### [Data for processing]
-- start --
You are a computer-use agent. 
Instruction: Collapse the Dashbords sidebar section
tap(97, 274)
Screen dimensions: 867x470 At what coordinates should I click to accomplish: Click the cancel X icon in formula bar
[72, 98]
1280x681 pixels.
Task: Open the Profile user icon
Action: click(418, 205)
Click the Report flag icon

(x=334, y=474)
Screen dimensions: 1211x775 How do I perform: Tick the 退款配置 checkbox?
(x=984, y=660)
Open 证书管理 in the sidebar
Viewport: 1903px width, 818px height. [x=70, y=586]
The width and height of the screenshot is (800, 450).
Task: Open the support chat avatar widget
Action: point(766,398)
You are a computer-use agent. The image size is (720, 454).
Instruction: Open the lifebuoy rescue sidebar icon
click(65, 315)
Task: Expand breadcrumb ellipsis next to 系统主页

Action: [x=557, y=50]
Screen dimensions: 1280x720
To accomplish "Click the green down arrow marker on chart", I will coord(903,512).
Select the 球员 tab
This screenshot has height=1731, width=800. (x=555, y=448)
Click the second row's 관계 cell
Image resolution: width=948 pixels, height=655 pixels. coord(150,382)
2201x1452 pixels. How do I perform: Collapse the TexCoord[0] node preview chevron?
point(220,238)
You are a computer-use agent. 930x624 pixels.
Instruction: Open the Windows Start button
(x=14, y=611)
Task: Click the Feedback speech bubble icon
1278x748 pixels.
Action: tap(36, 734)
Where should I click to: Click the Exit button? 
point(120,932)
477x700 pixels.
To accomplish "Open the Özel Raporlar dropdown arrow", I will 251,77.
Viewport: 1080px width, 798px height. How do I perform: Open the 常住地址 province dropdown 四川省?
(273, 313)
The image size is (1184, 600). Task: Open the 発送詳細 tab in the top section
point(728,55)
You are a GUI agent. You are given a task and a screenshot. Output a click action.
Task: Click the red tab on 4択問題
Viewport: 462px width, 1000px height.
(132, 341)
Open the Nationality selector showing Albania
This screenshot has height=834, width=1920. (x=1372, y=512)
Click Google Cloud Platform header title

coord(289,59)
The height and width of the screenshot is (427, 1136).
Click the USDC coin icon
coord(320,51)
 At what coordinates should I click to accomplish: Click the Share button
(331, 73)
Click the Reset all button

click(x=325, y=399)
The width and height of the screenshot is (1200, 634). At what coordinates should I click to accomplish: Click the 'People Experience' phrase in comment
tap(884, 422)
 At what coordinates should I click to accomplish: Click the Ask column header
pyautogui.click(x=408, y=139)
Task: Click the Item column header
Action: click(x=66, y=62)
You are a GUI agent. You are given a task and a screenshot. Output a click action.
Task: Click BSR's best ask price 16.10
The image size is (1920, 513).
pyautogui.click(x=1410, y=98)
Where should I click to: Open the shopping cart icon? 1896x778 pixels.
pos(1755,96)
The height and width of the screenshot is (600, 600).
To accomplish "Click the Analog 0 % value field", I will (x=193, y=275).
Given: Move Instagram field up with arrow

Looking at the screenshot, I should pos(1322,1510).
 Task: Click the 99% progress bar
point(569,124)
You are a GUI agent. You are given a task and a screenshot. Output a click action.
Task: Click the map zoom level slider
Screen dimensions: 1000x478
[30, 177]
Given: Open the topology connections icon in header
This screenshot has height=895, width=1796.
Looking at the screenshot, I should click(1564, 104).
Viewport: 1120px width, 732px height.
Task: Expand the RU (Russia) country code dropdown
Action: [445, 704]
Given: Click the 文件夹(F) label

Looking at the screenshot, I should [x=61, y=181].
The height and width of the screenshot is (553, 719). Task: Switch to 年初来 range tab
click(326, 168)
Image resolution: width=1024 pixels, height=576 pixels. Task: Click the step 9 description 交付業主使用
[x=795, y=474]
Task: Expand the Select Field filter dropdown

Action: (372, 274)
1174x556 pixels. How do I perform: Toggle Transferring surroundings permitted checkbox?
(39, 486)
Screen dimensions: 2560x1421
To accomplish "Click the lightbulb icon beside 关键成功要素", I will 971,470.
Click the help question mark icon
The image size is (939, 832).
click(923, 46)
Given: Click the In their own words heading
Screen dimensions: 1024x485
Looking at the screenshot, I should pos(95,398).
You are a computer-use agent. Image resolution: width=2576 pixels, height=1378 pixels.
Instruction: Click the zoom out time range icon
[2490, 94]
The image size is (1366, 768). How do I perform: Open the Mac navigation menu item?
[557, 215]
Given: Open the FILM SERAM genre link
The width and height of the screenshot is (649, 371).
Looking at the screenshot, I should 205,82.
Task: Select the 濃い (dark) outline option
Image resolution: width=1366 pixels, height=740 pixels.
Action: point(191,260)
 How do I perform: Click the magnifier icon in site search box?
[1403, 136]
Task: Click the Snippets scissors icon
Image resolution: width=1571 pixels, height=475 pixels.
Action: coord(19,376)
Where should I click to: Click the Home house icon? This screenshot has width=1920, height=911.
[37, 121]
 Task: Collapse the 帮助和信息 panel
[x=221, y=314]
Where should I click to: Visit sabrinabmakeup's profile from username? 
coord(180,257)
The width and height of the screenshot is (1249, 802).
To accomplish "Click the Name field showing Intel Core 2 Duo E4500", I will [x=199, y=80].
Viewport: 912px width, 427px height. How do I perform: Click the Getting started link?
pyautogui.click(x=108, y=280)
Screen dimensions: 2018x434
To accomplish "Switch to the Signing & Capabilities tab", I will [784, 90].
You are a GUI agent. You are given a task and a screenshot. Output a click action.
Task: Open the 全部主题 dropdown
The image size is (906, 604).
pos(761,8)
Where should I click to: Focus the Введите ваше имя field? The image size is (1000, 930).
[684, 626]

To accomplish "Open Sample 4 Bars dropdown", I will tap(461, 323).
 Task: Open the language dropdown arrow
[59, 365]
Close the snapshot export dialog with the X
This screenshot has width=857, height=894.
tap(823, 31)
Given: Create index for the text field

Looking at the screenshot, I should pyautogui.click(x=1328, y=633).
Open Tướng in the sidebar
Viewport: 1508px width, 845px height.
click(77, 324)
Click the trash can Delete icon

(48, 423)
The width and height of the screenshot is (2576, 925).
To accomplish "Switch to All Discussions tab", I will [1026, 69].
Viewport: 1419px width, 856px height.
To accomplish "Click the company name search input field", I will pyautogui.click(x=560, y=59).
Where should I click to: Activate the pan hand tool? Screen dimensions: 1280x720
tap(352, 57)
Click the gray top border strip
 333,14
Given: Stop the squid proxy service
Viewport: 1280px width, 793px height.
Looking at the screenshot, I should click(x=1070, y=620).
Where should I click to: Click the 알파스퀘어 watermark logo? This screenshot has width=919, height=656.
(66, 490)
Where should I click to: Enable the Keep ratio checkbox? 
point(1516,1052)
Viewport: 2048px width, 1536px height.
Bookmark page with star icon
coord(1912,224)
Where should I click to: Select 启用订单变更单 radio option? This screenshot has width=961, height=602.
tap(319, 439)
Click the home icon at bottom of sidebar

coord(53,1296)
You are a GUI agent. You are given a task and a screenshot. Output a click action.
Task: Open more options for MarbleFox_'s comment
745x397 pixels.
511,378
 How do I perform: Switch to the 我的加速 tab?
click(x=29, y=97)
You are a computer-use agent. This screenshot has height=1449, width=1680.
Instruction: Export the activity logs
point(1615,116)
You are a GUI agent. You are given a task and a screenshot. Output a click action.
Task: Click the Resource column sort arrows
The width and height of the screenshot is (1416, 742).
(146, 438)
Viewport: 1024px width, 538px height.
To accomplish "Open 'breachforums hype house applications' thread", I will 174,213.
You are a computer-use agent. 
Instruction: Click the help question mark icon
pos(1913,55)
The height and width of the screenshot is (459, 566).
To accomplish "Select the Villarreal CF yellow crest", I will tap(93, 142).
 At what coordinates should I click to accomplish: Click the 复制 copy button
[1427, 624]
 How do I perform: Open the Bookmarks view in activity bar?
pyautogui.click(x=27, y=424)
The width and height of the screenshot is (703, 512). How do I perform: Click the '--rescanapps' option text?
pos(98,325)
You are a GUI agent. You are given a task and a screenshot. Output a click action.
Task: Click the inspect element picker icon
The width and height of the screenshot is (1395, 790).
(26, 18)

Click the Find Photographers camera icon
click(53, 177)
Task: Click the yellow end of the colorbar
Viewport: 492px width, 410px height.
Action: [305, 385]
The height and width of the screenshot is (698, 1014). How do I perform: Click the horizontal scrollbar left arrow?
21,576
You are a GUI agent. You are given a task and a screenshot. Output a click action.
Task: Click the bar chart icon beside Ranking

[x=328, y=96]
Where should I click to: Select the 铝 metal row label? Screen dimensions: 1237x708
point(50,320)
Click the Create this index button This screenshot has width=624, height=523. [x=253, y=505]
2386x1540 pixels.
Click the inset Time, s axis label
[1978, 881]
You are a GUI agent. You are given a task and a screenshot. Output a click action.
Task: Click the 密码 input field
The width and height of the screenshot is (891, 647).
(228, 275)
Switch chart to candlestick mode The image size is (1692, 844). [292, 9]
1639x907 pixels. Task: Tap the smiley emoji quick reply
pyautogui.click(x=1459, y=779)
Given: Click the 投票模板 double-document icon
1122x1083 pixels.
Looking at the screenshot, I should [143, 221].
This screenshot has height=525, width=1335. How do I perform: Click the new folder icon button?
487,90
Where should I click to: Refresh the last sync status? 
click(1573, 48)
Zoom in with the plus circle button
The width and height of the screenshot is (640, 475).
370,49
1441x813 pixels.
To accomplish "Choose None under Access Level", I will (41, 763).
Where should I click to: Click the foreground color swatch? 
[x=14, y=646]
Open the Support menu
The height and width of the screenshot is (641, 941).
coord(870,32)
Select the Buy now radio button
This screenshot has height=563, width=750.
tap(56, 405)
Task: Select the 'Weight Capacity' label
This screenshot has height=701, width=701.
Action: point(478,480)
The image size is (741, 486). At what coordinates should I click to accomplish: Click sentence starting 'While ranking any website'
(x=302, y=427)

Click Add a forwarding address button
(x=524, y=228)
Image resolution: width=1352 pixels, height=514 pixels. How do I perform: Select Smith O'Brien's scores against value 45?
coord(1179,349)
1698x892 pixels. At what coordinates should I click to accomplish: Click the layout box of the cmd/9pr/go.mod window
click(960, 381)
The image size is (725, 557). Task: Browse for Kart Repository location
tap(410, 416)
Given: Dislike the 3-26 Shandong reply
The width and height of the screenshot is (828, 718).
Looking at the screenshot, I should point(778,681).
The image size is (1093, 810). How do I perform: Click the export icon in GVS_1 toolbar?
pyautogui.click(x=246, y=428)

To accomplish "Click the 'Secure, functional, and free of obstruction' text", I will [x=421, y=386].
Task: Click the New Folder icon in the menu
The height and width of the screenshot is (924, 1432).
-- end --
### [Instruction]
Please set down, word for word, the stretch of the items from their very beginning through the line containing "tap(97, 274)".

### [Response to the task]
You are a computer-use agent. 
Instruction: Collapse the Dashbords sidebar section
tap(97, 274)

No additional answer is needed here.